Of course the team fights until Robotman is subdued.

Celsius pronounces that she is the leader of the New Doom Patrol. That she has every right to call herself that and claim the building. And she has formed this team because she knows the original Patrol's enemy General Immortus is organizing, trying to get the Chief's immortality serum.

Before Celsius can say why she holds the secret, Immortus' goons invade the tower and capture the team.

On to the next issue!

My copy signed by Kupperberg & Staton

Showcase #95 again sports a solid Aparo cover. Our heroes are trapped and Celsius is under attack.

The splash page echoes the cover. 

The members of the team are all trapped in chains and cages specifically built to neutralize their powers.

And Celsius herself is under a psychic probe as Immortus looks to gain access to her memories.

Get ready for Celsius' origin. And remember, it isn't pretty when looked at from the lens of 2021.

Niles Caulder is fresh out of medical school and working at a Red Cross hospital in India. That makes him, around 25-26 years old. 

In stumbles sick and malnourished Arani ... Celsius. 

Caulder helps her regain her health.

And then this line .. 'birth of newfound emotions'.

That is a bit disturbing. Even if we don't know Arani's exact age. She is described as a child. 

It gets worse.

Caulder won't let her go back to the street to become ill again. While he has to head back to America, he'll send her to a local holy retreat where she will learn to read and write and remain healthy. This way Niles can come back and make Arani his wife.

Okay ... that sounds a lot like grooming and it IS creepy. He won't let her return to the life she knew. Instead he will put her in some isolated place so he can come back and claim her. It is terrible, I know.

But at least Arani takes advantage of the time, studying and making herself stronger, learning the mysteries of the soul. 

Somehow, either from her studies ... or from power within ... or both, Arani is able to tap into her great power. 

With some visual prodding, she is able to access her abilities - fire from her left hand, ice from her right. 

I still don't know what side I fall on. I have to assume she had some inherent meta-gene power that could only be activated with great mental control. After all, she can't be the first person to head to that shrine and study a lot.

Finally, Niles returns. And by then Arani is a woman. The two rekindle their romance. Even though they are now both adults, it does not make Caulder's actions right.

The two wed. 

And as a bridal gift, Niles gives Arani the immortality serum so she will remain 'young and beautiful'.


Icky icky icky.

I know.

But we have to put this origin behind us. Caulder is gone (at least for now). 

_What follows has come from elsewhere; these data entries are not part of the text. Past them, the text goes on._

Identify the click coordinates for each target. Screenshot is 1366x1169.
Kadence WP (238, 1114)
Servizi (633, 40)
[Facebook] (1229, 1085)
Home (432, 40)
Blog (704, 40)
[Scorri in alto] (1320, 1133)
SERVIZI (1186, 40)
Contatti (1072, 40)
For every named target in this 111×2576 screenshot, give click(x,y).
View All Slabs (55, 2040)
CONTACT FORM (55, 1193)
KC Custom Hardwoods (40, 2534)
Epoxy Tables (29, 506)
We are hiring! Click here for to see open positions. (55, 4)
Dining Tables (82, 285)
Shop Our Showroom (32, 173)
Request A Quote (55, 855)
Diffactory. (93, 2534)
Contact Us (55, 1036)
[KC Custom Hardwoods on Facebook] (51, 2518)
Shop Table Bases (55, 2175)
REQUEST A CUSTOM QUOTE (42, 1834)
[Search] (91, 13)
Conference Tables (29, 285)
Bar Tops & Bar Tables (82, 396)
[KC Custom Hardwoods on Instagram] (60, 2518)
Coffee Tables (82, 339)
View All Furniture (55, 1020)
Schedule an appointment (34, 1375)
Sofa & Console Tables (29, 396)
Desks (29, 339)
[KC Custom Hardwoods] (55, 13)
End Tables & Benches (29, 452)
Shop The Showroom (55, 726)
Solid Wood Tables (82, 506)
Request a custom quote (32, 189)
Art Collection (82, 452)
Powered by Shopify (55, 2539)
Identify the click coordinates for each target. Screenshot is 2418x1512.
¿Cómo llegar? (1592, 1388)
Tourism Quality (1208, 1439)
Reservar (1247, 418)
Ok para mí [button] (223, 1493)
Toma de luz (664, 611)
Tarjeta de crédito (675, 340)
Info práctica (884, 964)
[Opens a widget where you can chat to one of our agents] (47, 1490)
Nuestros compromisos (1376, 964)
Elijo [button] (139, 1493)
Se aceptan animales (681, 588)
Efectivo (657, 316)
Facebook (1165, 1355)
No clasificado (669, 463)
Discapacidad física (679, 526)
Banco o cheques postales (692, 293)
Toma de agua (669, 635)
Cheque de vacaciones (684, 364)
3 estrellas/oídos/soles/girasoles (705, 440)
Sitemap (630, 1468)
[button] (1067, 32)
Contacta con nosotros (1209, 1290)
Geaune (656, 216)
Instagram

Celsius is a leader. She's powerful. She's a person of color. Seriously, I feel like she is underappreciated.  

Let's start seeing her adventures in a new light. 


Unknown said...

Any other day, you would have had me worried. ;)


H said...

This version of the team definitely doesn't get enough recognition. I'll admit their ongoing series was trying too hard to be like the popular team books of the day but I enjoyed their Showcase run and when they popped up in other series. I mean, they were part of the first story with Ambush Bug and that's pretty impressive to me.

Glad to see you're still doing the annual switch-up, Anj.

Anonymous said...

I remember thinking the team's super-powers weren't too original. Tempest had energy blasts coming out of his fingers...Negative Woman...was Negative Woman, the superpowered version of Kathy Griffin, Celsius felt like "Crystal the Inhuman-lite". I gave them points for a better gender/ethnic balance and that was it...On the Other hand, the original Doom Patrol's power sets ran the gamut from contrived to unoriginal, but the scripts consistently shined which illustrates my lifelong dictum "Writing is Destiny".
There was a time back in 1978 when I'd a paid good money to see Joe Staton penciling Supergirl in The Superman Family Dollar Books, these pencils are wonderful, the book is worth it for them alone.


Anj said...

Thanks to all for dealing with my little April Fool gag!

Hope everyone had a prank-filled day!